• TEXTO FORNECIDO:
####

Car@s Amig@s da blogosfera.
Compartilho aqui com vocês algumas reflexões a partir da leitura do primeiro texto do livro “Em defesa da sociedade” (aula de 07 de janeiro de 1976 de Michel Foucault no Collège de France), e também as anotações feitas durante o debate com os demais colegas da disciplina de "Biopolítica e micropolítica na produção de modelos tecnoassistenciais", da pós-graduação da Faculdade de Saúde Pública da USP, sob coordenação da Profª. Laura Camargo Macruz Feuerwerker.
Na verdade, este é um convite para a continuação e ampliação do diálogo na rede, através de novos comentários e reflexões que venham se somar a esses que publico agora.
E começo questionando: onde estão as frestas da produção crítica do conhecimento sobre saúde? Como garantir espaços de disputa de sentidos sobre saúde sem tender à "pacificação" das ideias e à regularização dos modos de vida?
foto das anotações do debate da aula inaugural,
imagem que será retomada ao final da disciplina
Foucault – Em
defesa da Sociedade – Aula de 07.01.76
No
primeiro texto/aula do livro “Em defesa da sociedade”, que reúne o conteúdo
desenvolvido por Michel Foucault no Collège de France entre os meses de janeiro
a março de 1976 na disciplina de “Histórias dos sistemas de pensamento”, nos
deparamos já no início com uma espécie de aviso do autor: estamos aqui para
pensar. Mas Foucault deixa escapar uma observação sobre a existência de uma
associação entre o que é ensinado e o que se paga para ser ensinado. Seria essa
uma tentativa de, mais do que ressaltar a indissociabilidade da educação do
sistema político-econômico em que se insere, chamar a atenção para uma certa
instrumentalidade ou intencionalidade do campo do desenvolvimento dos saberes,
para tentar superar ou ampliar o pensamento para além desses limites?
Foucault
parte de uma análise das modificações no modelo de suas aulas como providência
necessária à realização de trocas entre professor e alunos e alunas, tendo por
foco o desenvolvimento de pesquisas mais objetivas, identificando as
ferramentas de produção do saber científico, entre elas a produção de
narrativas como instituidoras desse saber. E também como essa produção de
saberes está muito mais associada a verdades como convenções do que propriamente
a questionamentos filosófico-científicos.

####

• CONTEÚDO DOS DADOS:

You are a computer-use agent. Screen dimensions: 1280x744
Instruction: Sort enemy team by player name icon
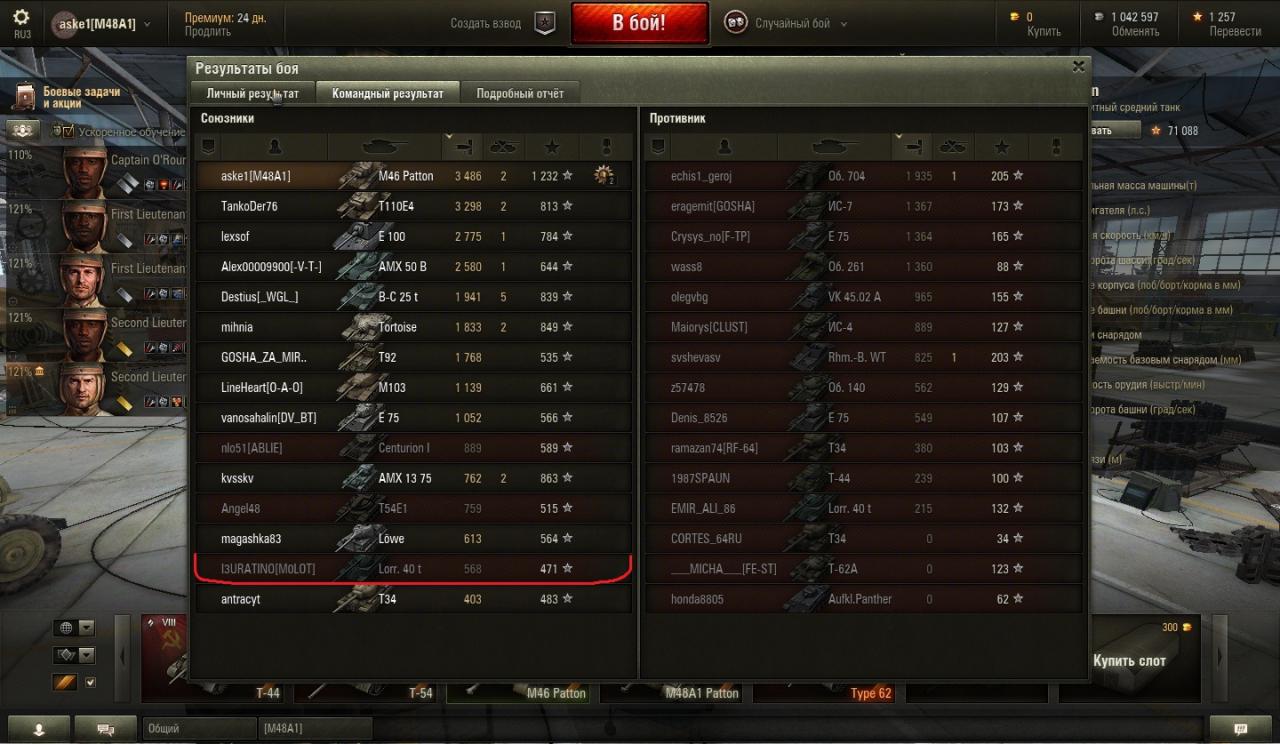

####

• LISTA DE TAREFAS:
1 > Com base no texto sobre a aula de Foucault, explique em uma a três frases por que Foucault analisa as modificações no modelo de suas aulas.
2 > Por favor, prossiga com o texto sobre a aula de Foucault a partir do ponto em que ele termina.

• RESPOSTAS POR TAREFA:
1 > Foucault analisa essas modificações porque elas são uma providência necessária para que haja trocas entre o professor e os alunos e alunas. Essas trocas têm como foco o desenvolvimento de pesquisas mais objetivas.

2 >
Em
seguida Foucalut identifica as frestas de produção crítica do conhecimento
dessas narrativas filosóficas a partir de algumas características:
localidade/particularidade (em contraposição à aplicação geral) dos
questionamentos; percepção de saberes sujeitados a eleição de versões e fontes
oficiais da história com a abertura de espaço para os “saberes das pessoas”,
que chamou de saber histórico das lutas. É no acoplamento entre as correntes
eruditas não oficiais da filosofia e os saberes das pessoas que se localiza a
genealogia do saber histórico das lutas.
A
disputa então não seria em torno da verdade, mas do poder de dizer a verdade
(quem e a partir de quais conhecimentos), em que teorias científicas universais
se revelariam como uma espécie de autoritarismo científico, objetivando o poder
como vantagem essencial ao estabelecimento de relações entre forças desiguais,
relações de submissão.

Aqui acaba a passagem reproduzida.